PROBLEM TO WORK ON> Please recast the listing below as a JSON list of strings, one string per line, with blank lines left out. Leave the pictures out of the answer.

RECORDS FOR THIS TASK>
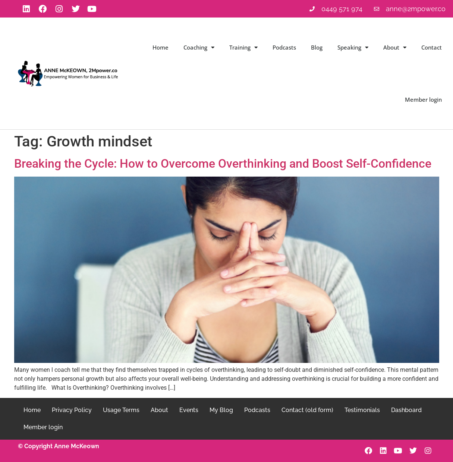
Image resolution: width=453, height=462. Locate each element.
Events (188, 410)
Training (243, 47)
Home (160, 47)
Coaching (198, 47)
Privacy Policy (72, 410)
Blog (317, 47)
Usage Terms (121, 410)
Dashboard (406, 410)
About (394, 47)
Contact (431, 47)
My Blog (221, 410)
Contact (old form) (307, 410)
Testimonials (362, 410)
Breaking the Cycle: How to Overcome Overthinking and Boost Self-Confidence (222, 163)
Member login (423, 99)
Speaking (352, 47)
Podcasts (284, 47)
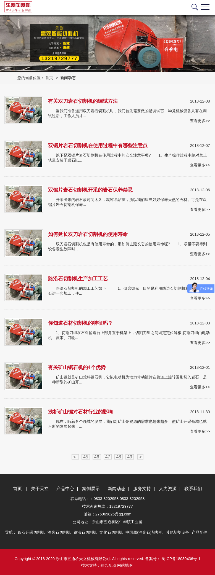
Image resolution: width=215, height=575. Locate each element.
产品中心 (65, 488)
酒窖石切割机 (59, 532)
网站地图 (125, 565)
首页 (49, 78)
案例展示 (91, 488)
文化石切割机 (111, 532)
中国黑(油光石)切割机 (144, 532)
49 (129, 457)
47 (107, 457)
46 (96, 457)
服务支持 (142, 488)
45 (85, 457)
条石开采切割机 (31, 532)
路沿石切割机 (85, 532)
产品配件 (199, 532)
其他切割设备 (177, 532)
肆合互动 (108, 565)
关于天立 (40, 488)
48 (118, 457)
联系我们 (193, 488)
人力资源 (168, 488)
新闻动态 (68, 78)
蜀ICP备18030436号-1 (180, 559)
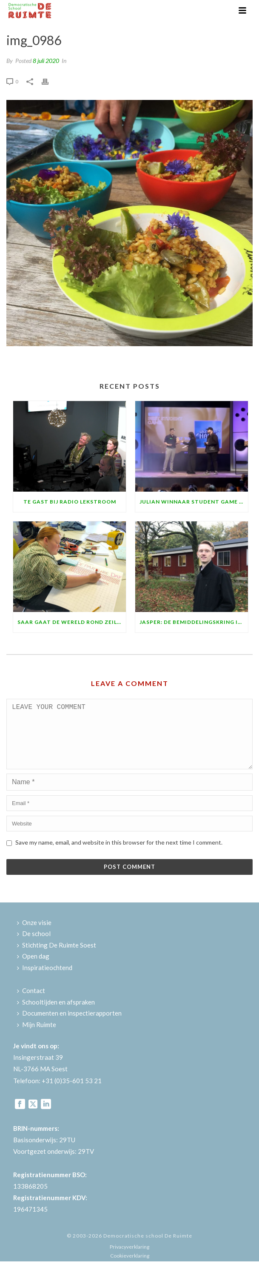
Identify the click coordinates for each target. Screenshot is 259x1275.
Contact (31, 1004)
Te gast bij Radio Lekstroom (69, 501)
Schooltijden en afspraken (56, 1015)
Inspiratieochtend (44, 981)
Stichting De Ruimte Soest (56, 958)
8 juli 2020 (46, 60)
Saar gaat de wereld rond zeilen (71, 622)
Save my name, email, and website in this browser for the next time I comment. (118, 855)
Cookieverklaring (129, 1269)
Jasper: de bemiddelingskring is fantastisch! (193, 622)
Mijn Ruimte (36, 1038)
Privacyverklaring (129, 1260)
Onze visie (34, 936)
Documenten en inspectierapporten (69, 1026)
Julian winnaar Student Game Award (193, 501)
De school (34, 947)
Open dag (33, 969)
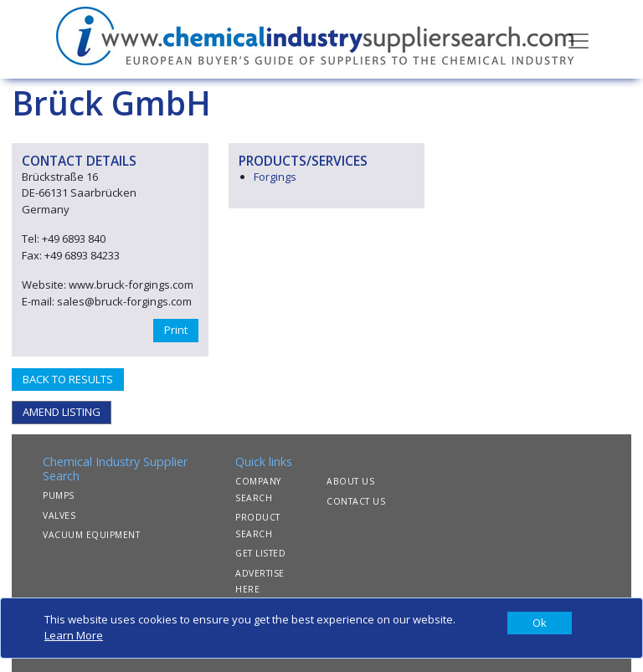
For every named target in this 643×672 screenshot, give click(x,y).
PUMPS (59, 495)
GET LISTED (260, 553)
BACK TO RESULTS (68, 379)
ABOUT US (350, 481)
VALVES (59, 515)
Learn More (73, 635)
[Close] (539, 623)
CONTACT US (356, 501)
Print (176, 329)
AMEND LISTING (61, 411)
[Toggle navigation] (578, 39)
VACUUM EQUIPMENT (91, 535)
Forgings (275, 176)
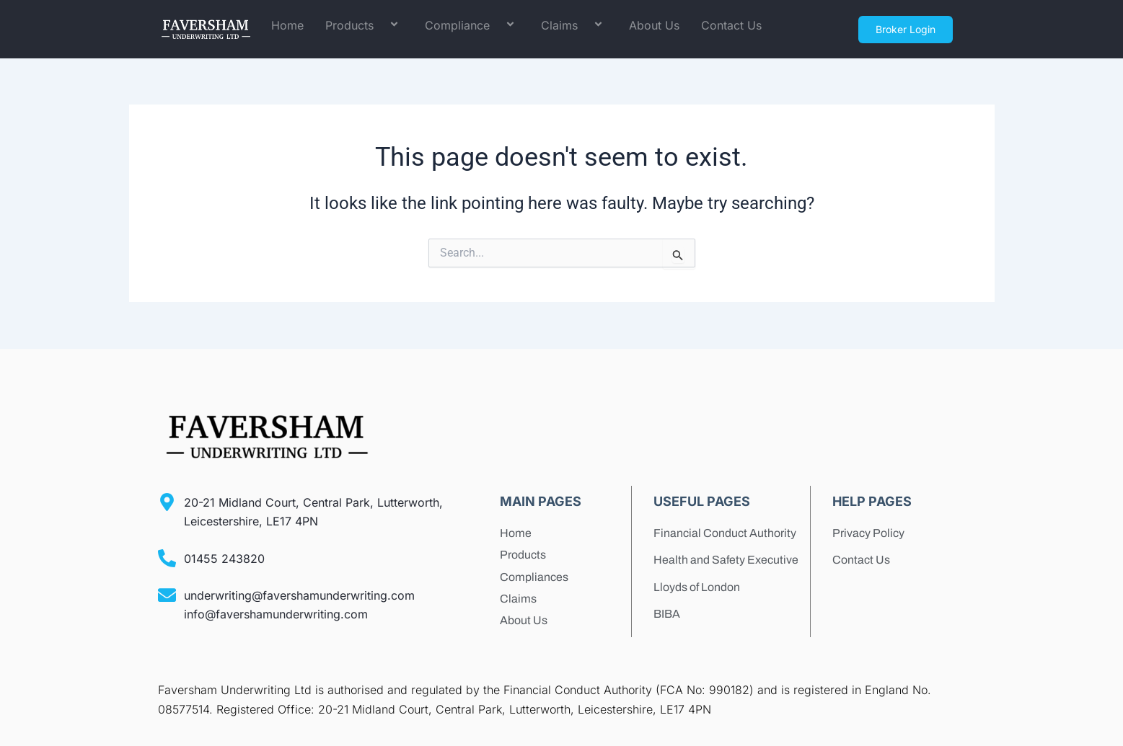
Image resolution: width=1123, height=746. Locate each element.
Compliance (472, 25)
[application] (379, 25)
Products (364, 25)
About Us (654, 25)
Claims (574, 25)
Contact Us (731, 25)
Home (287, 25)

SOLUTION TO THIS EXERCISE>
[
  "Image resolution: width=453, height=462. Locate each element.",
  "Events (188, 410)",
  "Training (243, 47)",
  "Home (160, 47)",
  "Coaching (198, 47)",
  "Privacy Policy (72, 410)",
  "Blog (317, 47)",
  "Usage Terms (121, 410)",
  "Dashboard (406, 410)",
  "About (394, 47)",
  "Contact (431, 47)",
  "My Blog (221, 410)",
  "Contact (old form) (307, 410)",
  "Testimonials (362, 410)",
  "Breaking the Cycle: How to Overcome Overthinking and Boost Self-Confidence (222, 163)",
  "Member login (423, 99)",
  "Speaking (352, 47)",
  "Podcasts (284, 47)",
  "Image resolution: width=215, height=575. Locate each element.",
  "产品中心 (65, 488)",
  "酒窖石切割机 (59, 532)",
  "网站地图 (125, 565)",
  "首页 (49, 78)",
  "案例展示 (91, 488)",
  "文化石切割机 (111, 532)",
  "中国黑(油光石)切割机 (144, 532)",
  "49 (129, 457)",
  "47 (107, 457)",
  "46 (96, 457)",
  "服务支持 (142, 488)",
  "45 (85, 457)",
  "条石开采切割机 (31, 532)",
  "路沿石切割机 (85, 532)",
  "产品配件 (199, 532)",
  "其他切割设备 (177, 532)",
  "肆合互动 (108, 565)",
  "关于天立 (40, 488)",
  "48 (118, 457)",
  "联系我们 (193, 488)",
  "人力资源 (168, 488)",
  "新闻动态 (68, 78)",
  "蜀ICP备18030436号-1 (180, 559)",
  "Identify the click coordinates for each target. Screenshot is 259x1275.",
  "Contact (31, 1004)",
  "Te gast bij Radio Lekstroom (69, 501)",
  "Schooltijden en afspraken (56, 1015)",
  "Inspiratieochtend (44, 981)",
  "Stichting De Ruimte Soest (56, 958)",
  "8 juli 2020 (46, 60)",
  "Saar gaat de wereld rond zeilen (71, 622)",
  "Save my name, email, and website in this browser for the next time I comment. (118, 855)",
  "Cookieverklaring (129, 1269)",
  "Jasper: de bemiddelingskring is fantastisch! (193, 622)",
  "Mijn Ruimte (36, 1038)",
  "Privacyverklaring (129, 1260)",
  "Onze visie (34, 936)",
  "Documenten en inspectierapporten (69, 1026)",
  "Julian winnaar Student Game Award (193, 501)",
  "De school (34, 947)",
  "Open dag (33, 969)",
  "For every named target in this 643×672 screenshot, give click(x,y).",
  "PUMPS (59, 495)",
  "GET LISTED (260, 553)",
  "BACK TO RESULTS (68, 379)",
  "ABOUT US (350, 481)",
  "VALVES (59, 515)",
  "Learn More (73, 635)",
  "[Close] (539, 623)",
  "CONTACT US (356, 501)",
  "Print (176, 329)",
  "AMEND LISTING (61, 411)",
  "[Toggle navigation] (578, 39)",
  "VACUUM EQUIPMENT (91, 535)",
  "Forgings (275, 176)",
  "Image resolution: width=1123, height=746. Locate each element.",
  "Compliance (472, 25)",
  "[application] (379, 25)",
  "Products (364, 25)",
  "About Us (654, 25)",
  "Claims (574, 25)",
  "Contact Us (731, 25)",
  "Home (287, 25)"
]